Within our field of intellectual history, what topics or approaches are you excited about?
Keith Woodhouse: I’m excited about all sort of trends within the field, but I’ll point to two in particular. First, how intellectual history and political history have really enriched each other and how historians have been drawing connections between big ideas and the minutiae of policymaking and administration, expanding our sense of what “intellectual” work can be and showing just how immediately consequential it is. Second, how intellectual historians have taken seriously the ideas of groups too easily dismissed as somehow nonintellectual. Molly Worthen’s Apostles of Reason remains for me a shining example of this sort of curiosity and the fascinating places to which it can lead.
This year, our annual meeting theme is “Revolution and Reform.” Can you reflect on how

those ideas connect to your scholarship?

Keith Woodhouse: My first book project was about radical environmental activists who wanted to rebuild the world from the ground up; my second project is about the administrative state and relationships between bureaucrats and interest groups.
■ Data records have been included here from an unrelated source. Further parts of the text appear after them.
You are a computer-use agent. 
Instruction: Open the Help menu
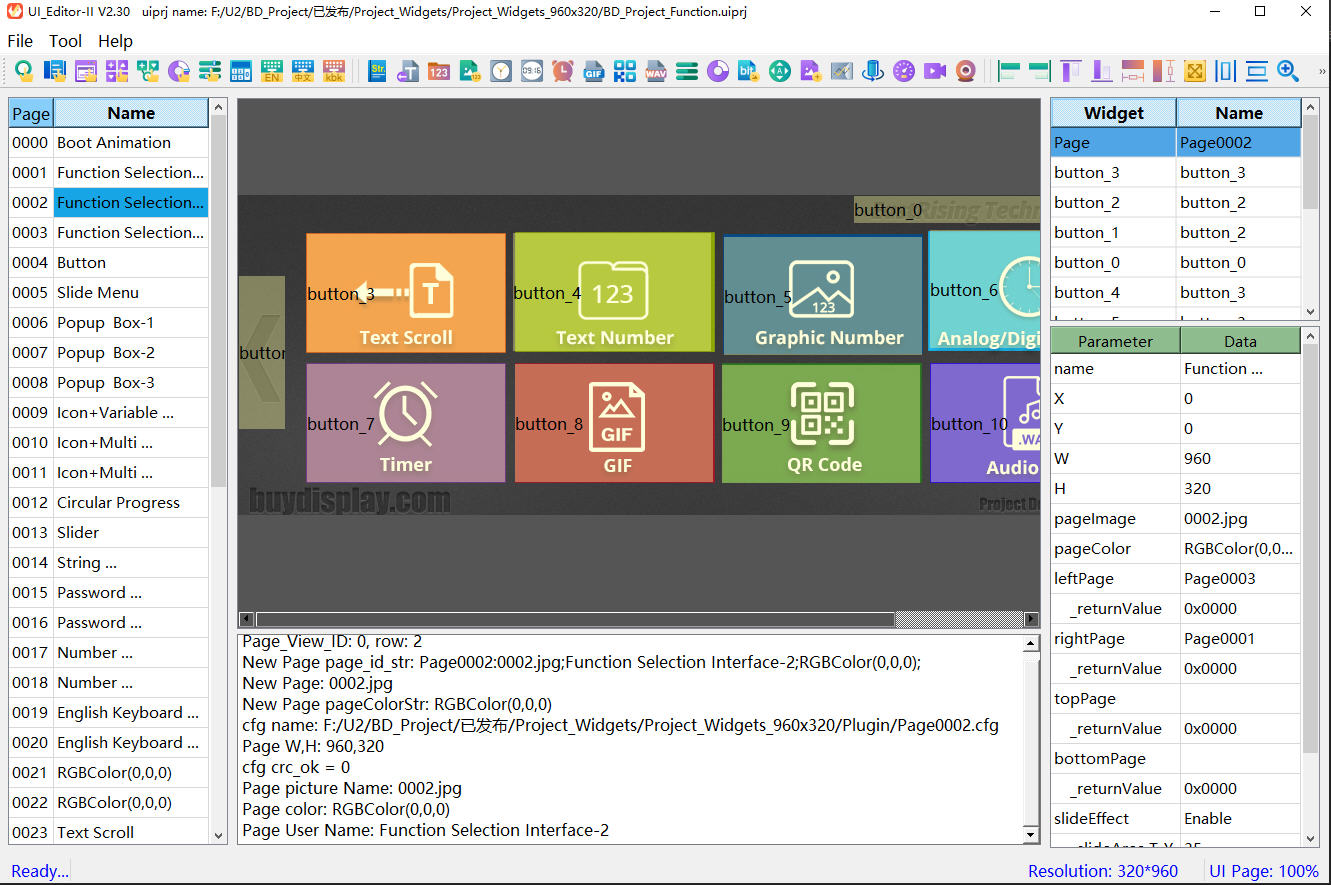115,41
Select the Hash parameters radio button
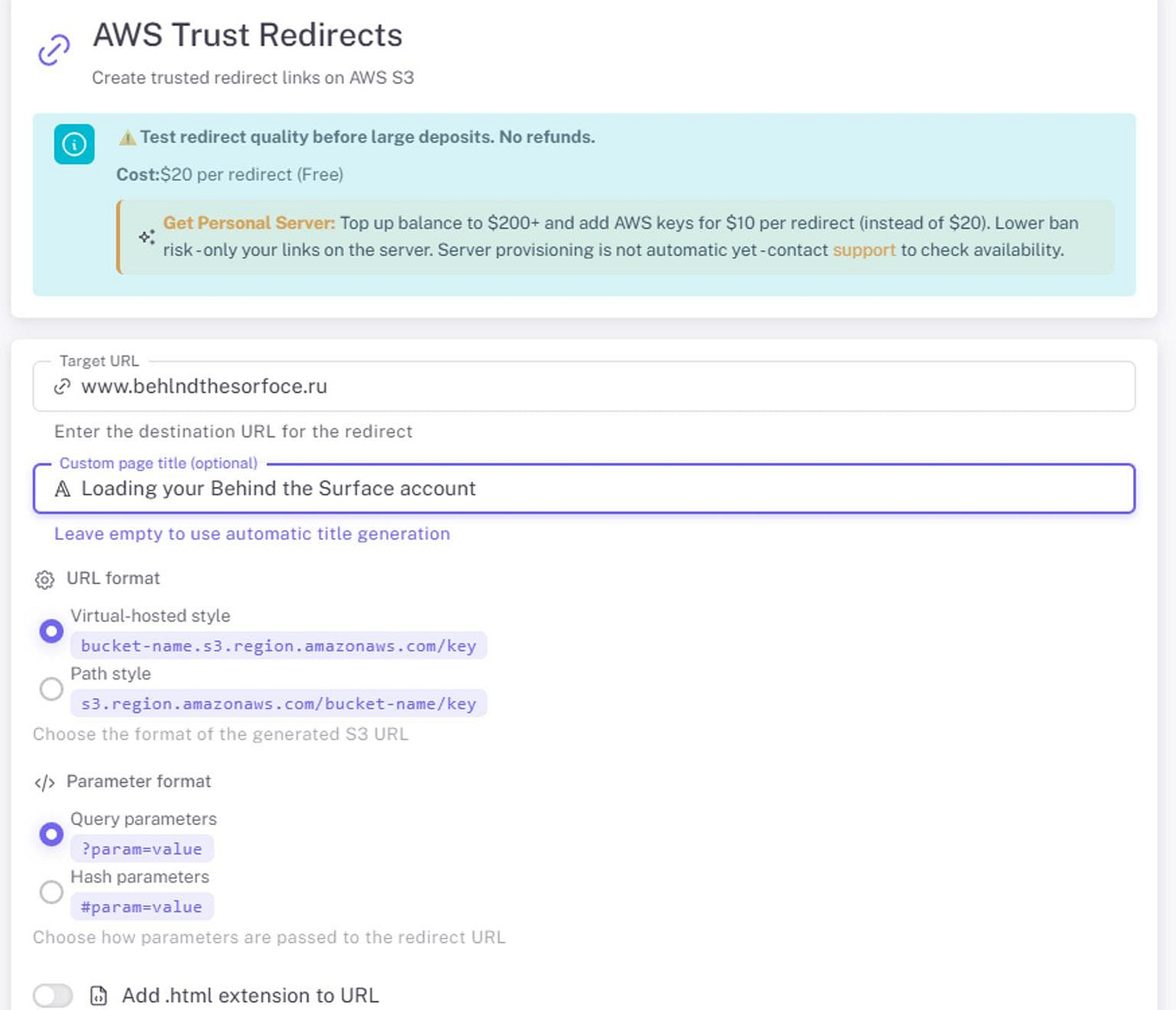Viewport: 1176px width, 1010px height. coord(51,892)

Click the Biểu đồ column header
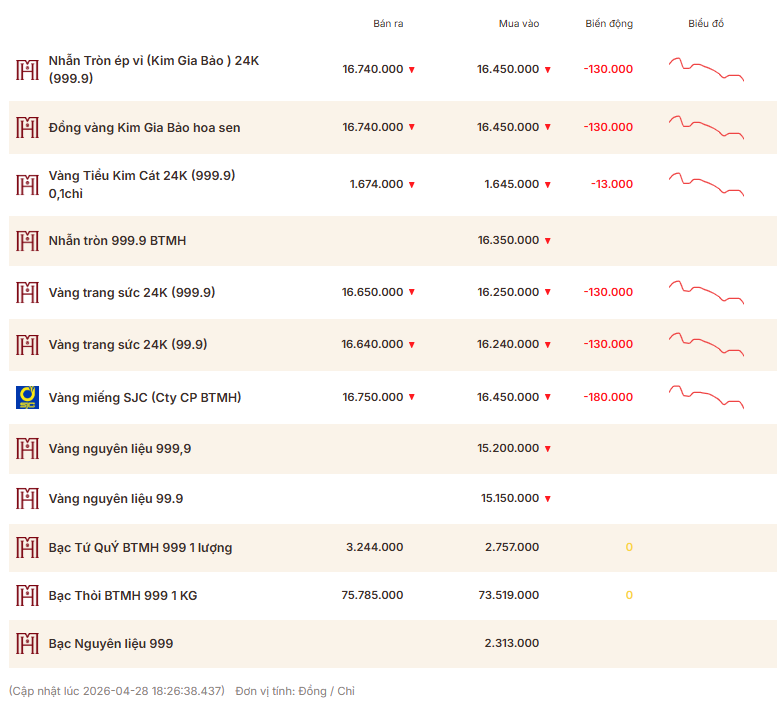tap(706, 24)
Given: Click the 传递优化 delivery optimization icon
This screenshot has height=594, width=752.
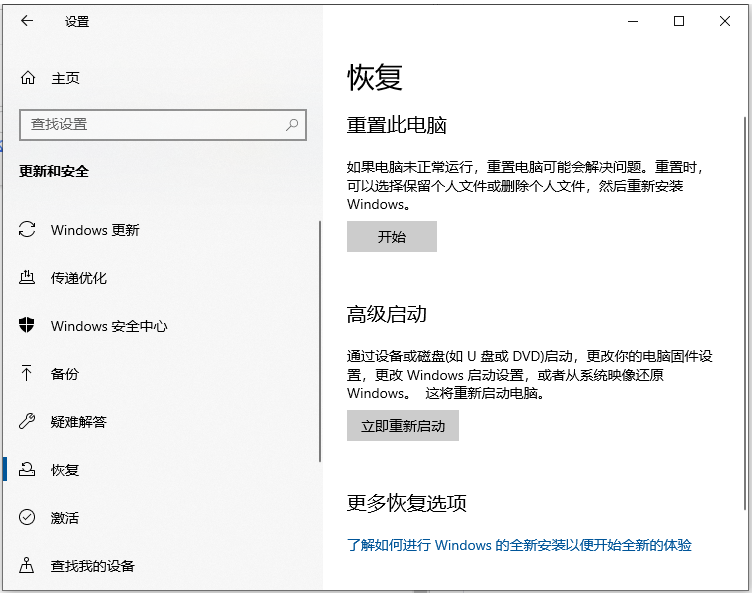Looking at the screenshot, I should coord(28,278).
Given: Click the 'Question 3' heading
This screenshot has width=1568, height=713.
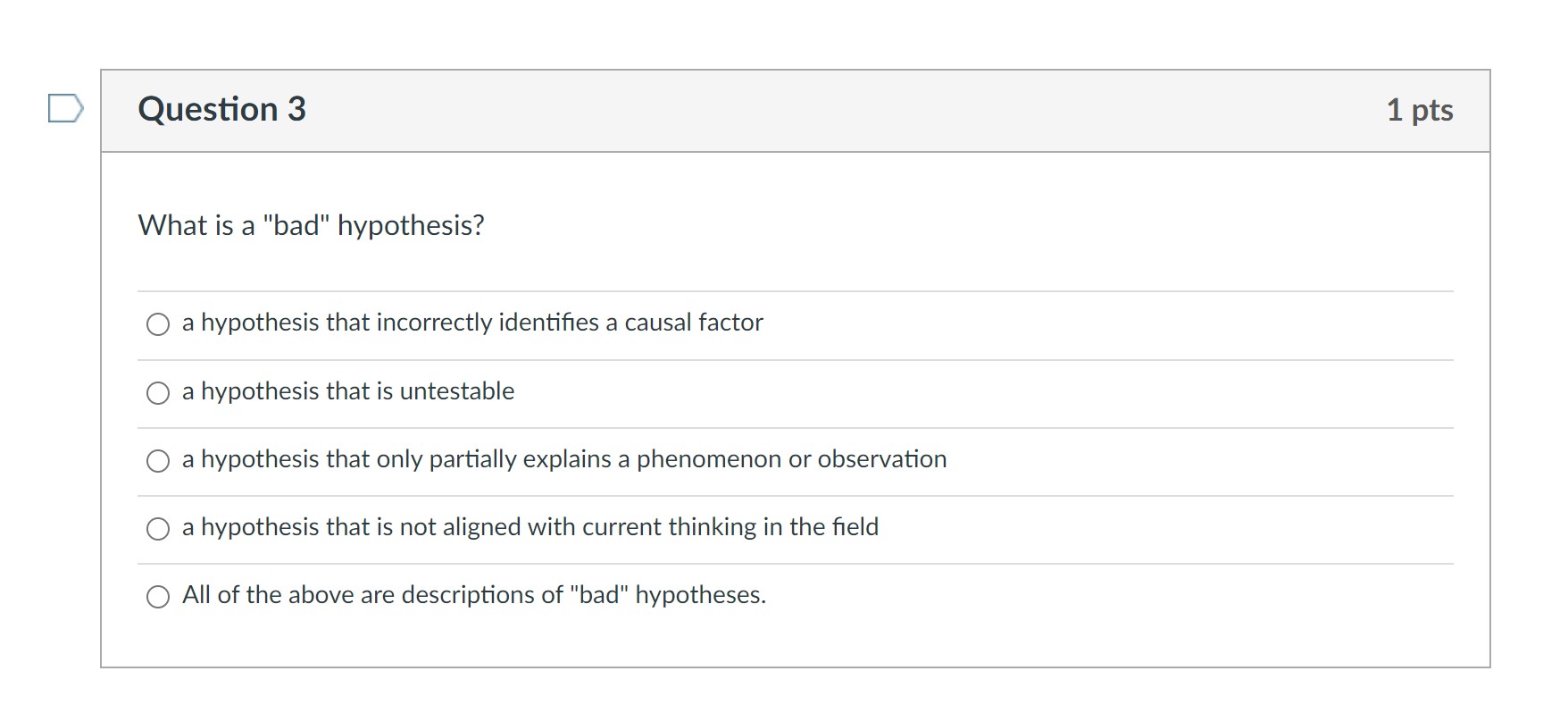Looking at the screenshot, I should (x=222, y=110).
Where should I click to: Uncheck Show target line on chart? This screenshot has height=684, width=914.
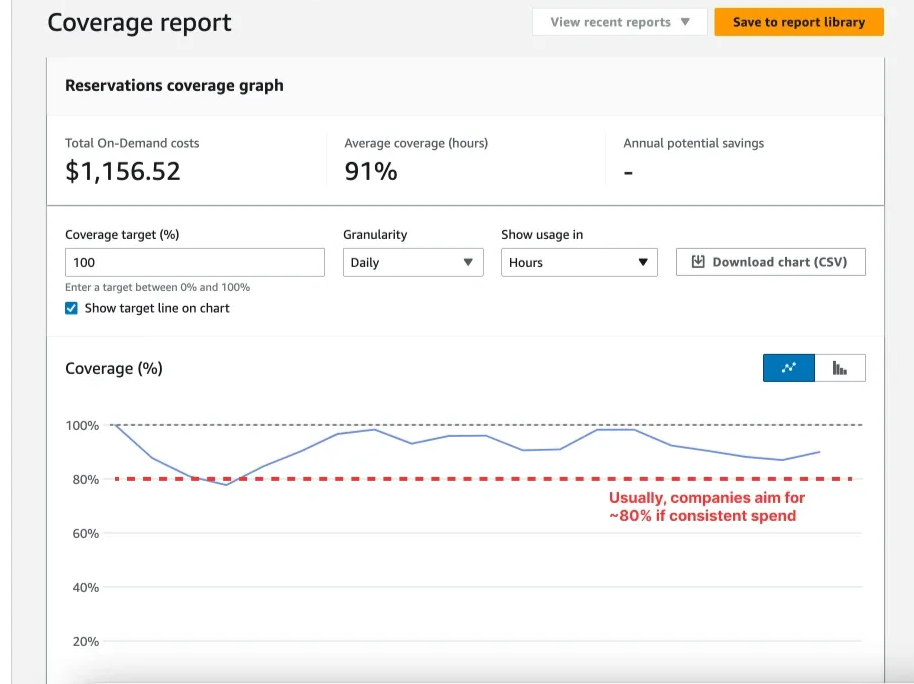point(71,308)
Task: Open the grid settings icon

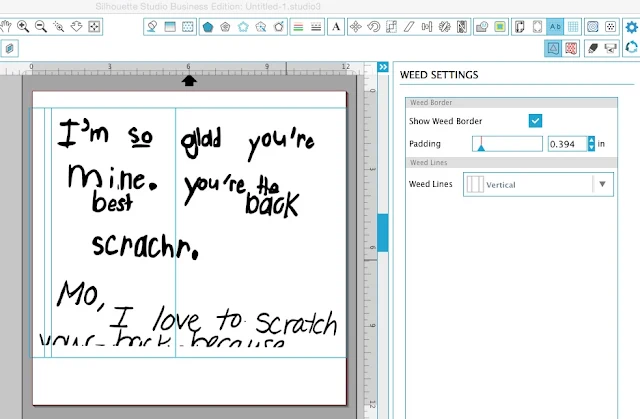Action: 573,27

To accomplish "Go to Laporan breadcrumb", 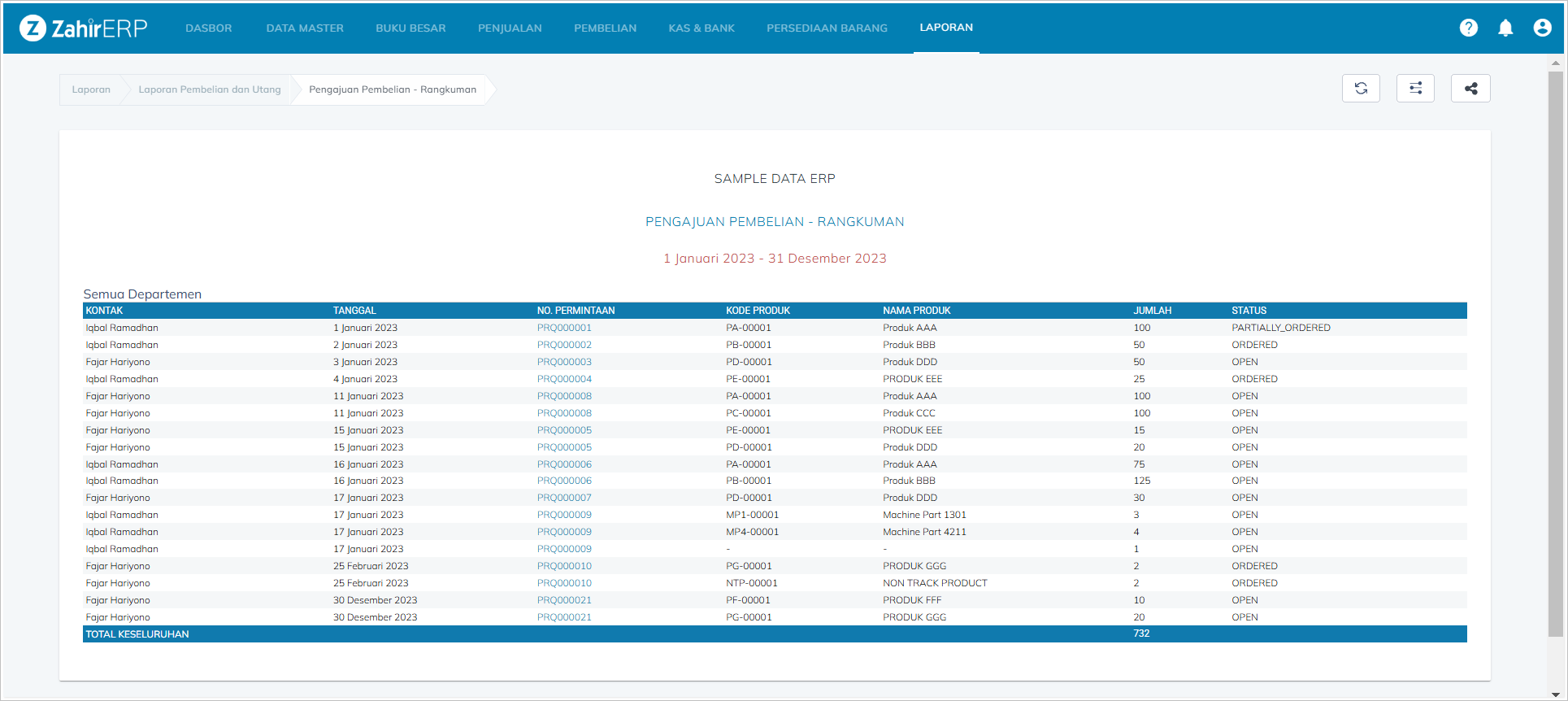I will [x=91, y=89].
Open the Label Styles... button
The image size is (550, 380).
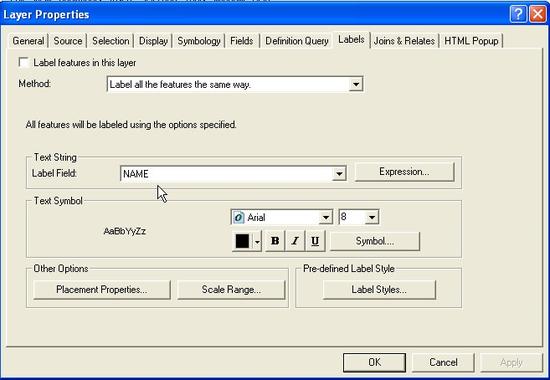click(x=379, y=289)
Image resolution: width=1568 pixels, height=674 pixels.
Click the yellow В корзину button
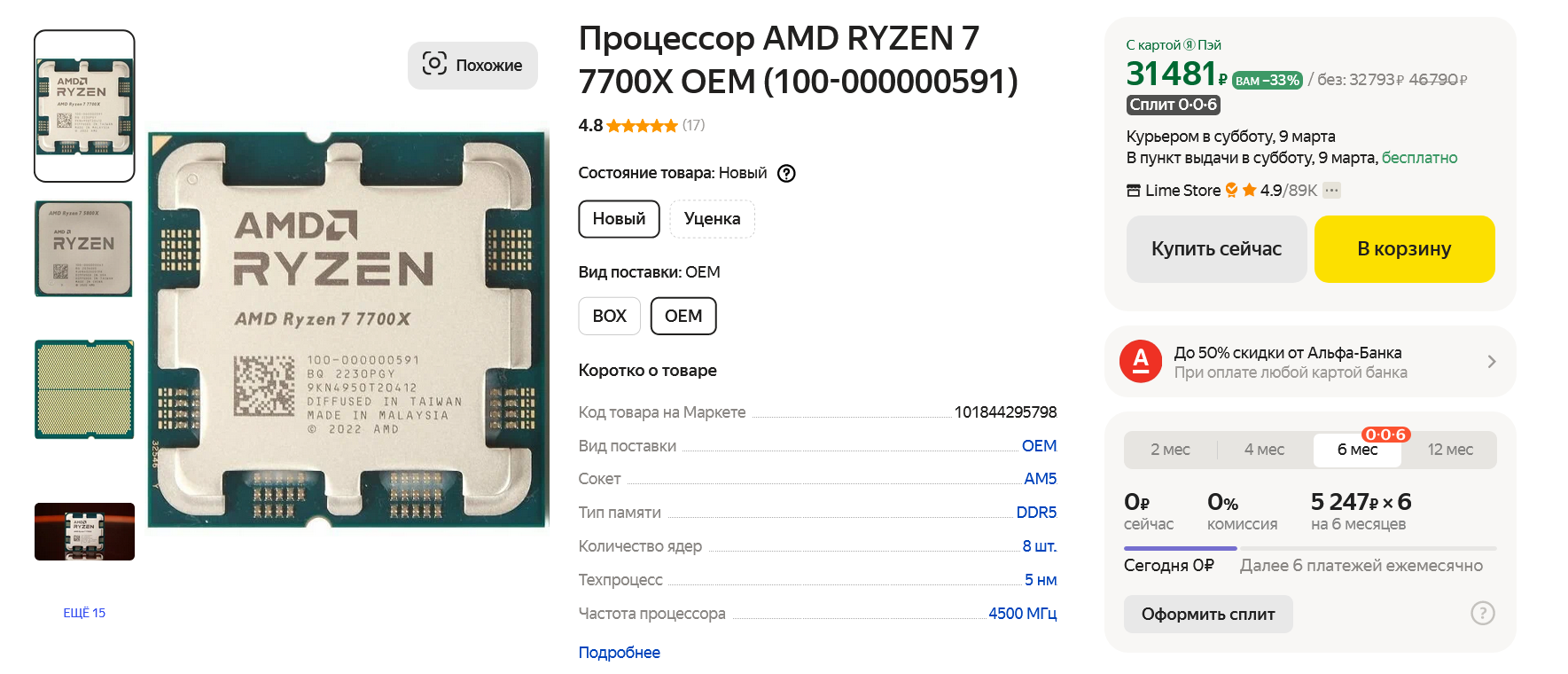tap(1404, 249)
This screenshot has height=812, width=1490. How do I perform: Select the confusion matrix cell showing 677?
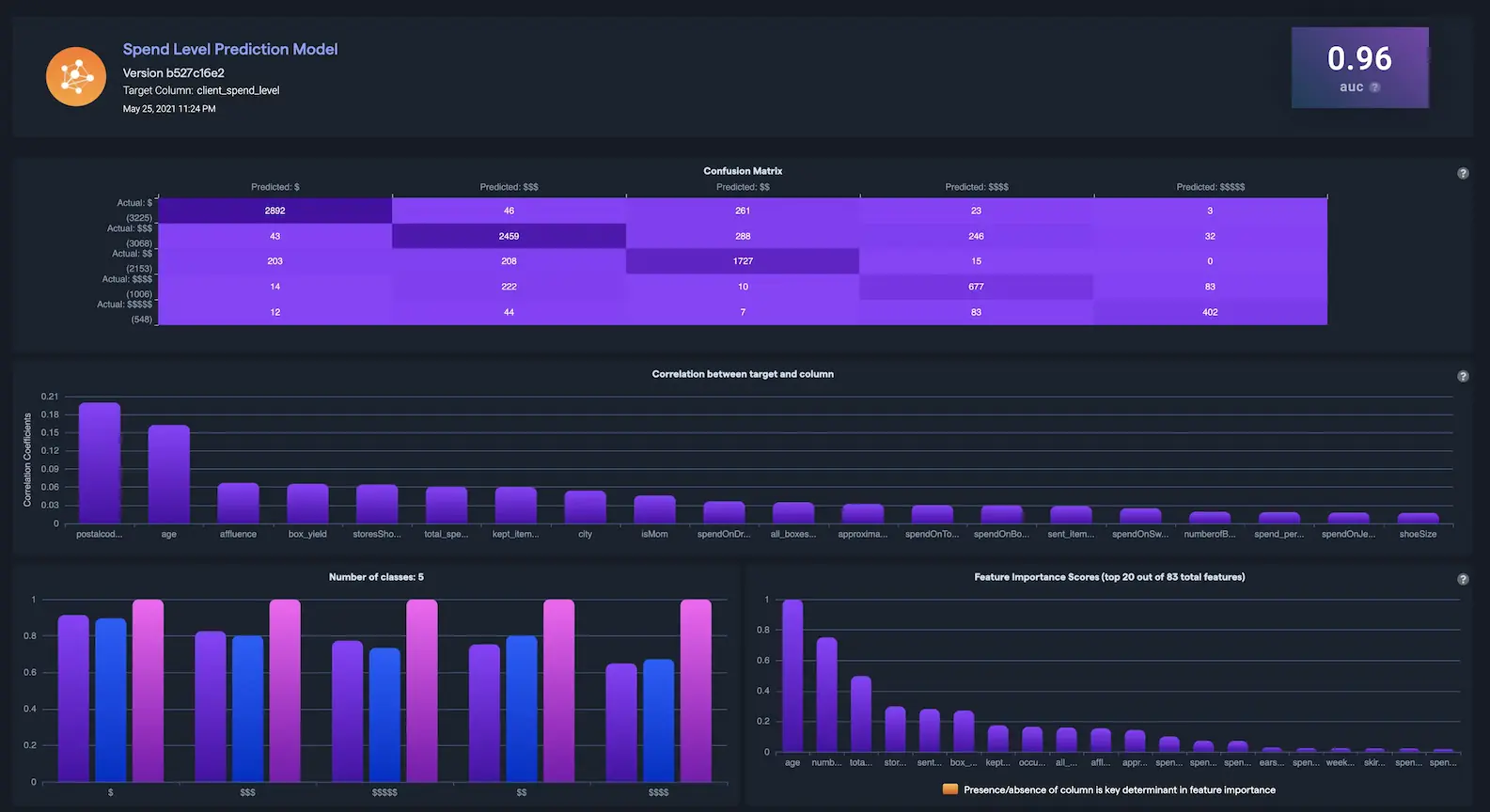(976, 287)
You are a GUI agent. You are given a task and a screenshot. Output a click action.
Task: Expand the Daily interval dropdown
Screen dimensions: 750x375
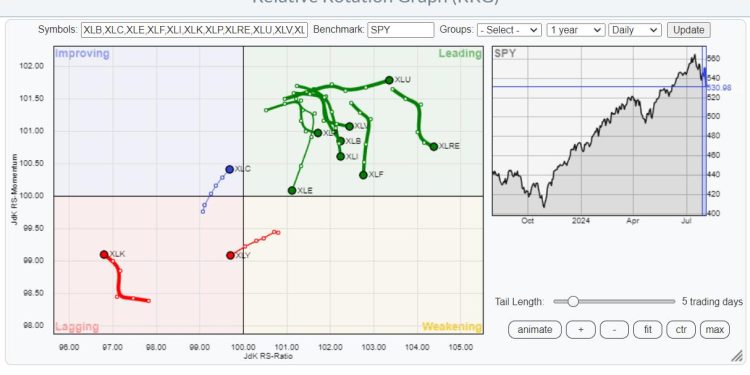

It’s all ideas and politics!

One Thought on this Post

S-USIH Comment Policy

We ask that those who participate in the discussions generated in the Comments section do so with the same decorum as they would in any other academic setting or context. Since the USIH bloggers write under our real names, we would prefer that our commenters also identify themselves by their real name. As our primary goal is to stimulate and engage in fruitful and productive discussion, ad hominem attacks (personal or professional), unnecessary insults, and/or mean-spiritedness have no place in the USIH Blog’s Comments section. Therefore, we reserve the right to remove any comments that contain any of the above and/or are not intended to further the discussion of the topic of the post. We welcome suggestions for corrections to any of our posts. As the official blog of the Society of US Intellectual History, we hope to foster a diverse community of scholars and readers who engage with one another in discussions of US intellectual history, broadly understood.

  1. Great seeing your name here again at the blog, Keith!

    I know you mention desert in relation to this area, but does the CDCA host any grazing? Of course I’m thinking about the Bundys and like-minded citizens of the Southwest.

    On your answer to the second question, I think that my work on intellectual history over the past twelve years has both enriched my understanding of the American political landscape, past and present, and also radicalized me (probably in directions I was already headed). I concur also on the trend you note in the field toward highlighting groups previously deemed “non-intellectual,” or irrational or as pseudo-intellectual. Those are the green fields of our future, not so much high intellectuals or philosophers (though both are still valuable for mining).

    Hopefully I’ll see you in Boston this fall! – TL

Comments are closed.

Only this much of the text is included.